What to work on: Everything from the line containing "Image resolution: width=960" to the end of the listing is to be set down exactly, both ends included, and nothing before it.

Data records:
--------------------------------

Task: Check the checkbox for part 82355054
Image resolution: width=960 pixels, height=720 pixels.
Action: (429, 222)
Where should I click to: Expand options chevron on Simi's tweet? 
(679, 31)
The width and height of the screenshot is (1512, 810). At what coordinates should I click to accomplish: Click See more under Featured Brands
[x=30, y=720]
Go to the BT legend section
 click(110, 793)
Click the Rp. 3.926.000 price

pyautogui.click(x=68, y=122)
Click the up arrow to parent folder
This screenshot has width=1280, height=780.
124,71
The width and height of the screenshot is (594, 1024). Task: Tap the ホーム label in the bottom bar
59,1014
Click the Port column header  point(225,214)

--------------------------------

Result for this exercise:
Image resolution: width=960 pixels, height=720 pixels.
Action: (429, 222)
Where should I click to: Expand options chevron on Simi's tweet? 
(679, 31)
The width and height of the screenshot is (1512, 810). At what coordinates should I click to accomplish: Click See more under Featured Brands
[x=30, y=720]
Go to the BT legend section
 click(110, 793)
Click the Rp. 3.926.000 price

pyautogui.click(x=68, y=122)
Click the up arrow to parent folder
This screenshot has width=1280, height=780.
124,71
The width and height of the screenshot is (594, 1024). Task: Tap the ホーム label in the bottom bar
59,1014
Click the Port column header  point(225,214)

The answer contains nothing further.